- Reading text -
Copyright © Kittredge Cherry. All rights reserved.
http://www.jesusinlove.blogspot.com/
Jesus in Love Blog on LGBT spirituality and the arts






Saturday, September 17, 2011

Hildegard of Bingen: Multi-talented nun who loved women


Hildegard of Bingen was a medieval German nun, mystic, poet, artist, composer, healer and scientist. She founded several monasteries, fought for women in the church and wrote with passion about the Virgin Mary. Some say she was a lesbian because of her strong emotional attachment to women, especially her personal assistant Richardis von Stade. Hildegard was declared a doctor of the church by Pope Benedict XVI in 2013. Her feast day is Sept. 17 (today).

For a new version of this article, click this link to Qspirit.net:
Hildegard of Bingen and Richardis: Medieval mystic and the woman she loved


The title “Doctor of the Church” is a rare honor, bestowed upon only a few saints whose writings have universal value to the church. Their “eminent learning” and “great sanctity” must be affirmed by the Pope. Currently the Roman Catholic Church has only 33 doctors, including three women.

- Material -
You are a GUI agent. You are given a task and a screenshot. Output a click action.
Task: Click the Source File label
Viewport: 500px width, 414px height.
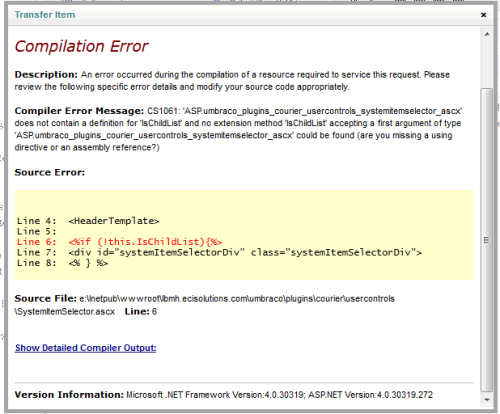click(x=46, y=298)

- What is expected -
Summarize the blog post on Hildegard of Bingen in two sentences. Work only from the text and leave the data aside.

- Full response -
Hildegard of Bingen was a medieval German nun, mystic, poet, artist, composer, healer and scientist who founded several monasteries, fought for women in the church and wrote passionately about the Virgin Mary. Some say she was a lesbian because of her strong emotional attachment to women, especially her personal assistant Richardis von Stade, and she was named a Doctor of the Church, a rare honor held by only 33 people, three of them women.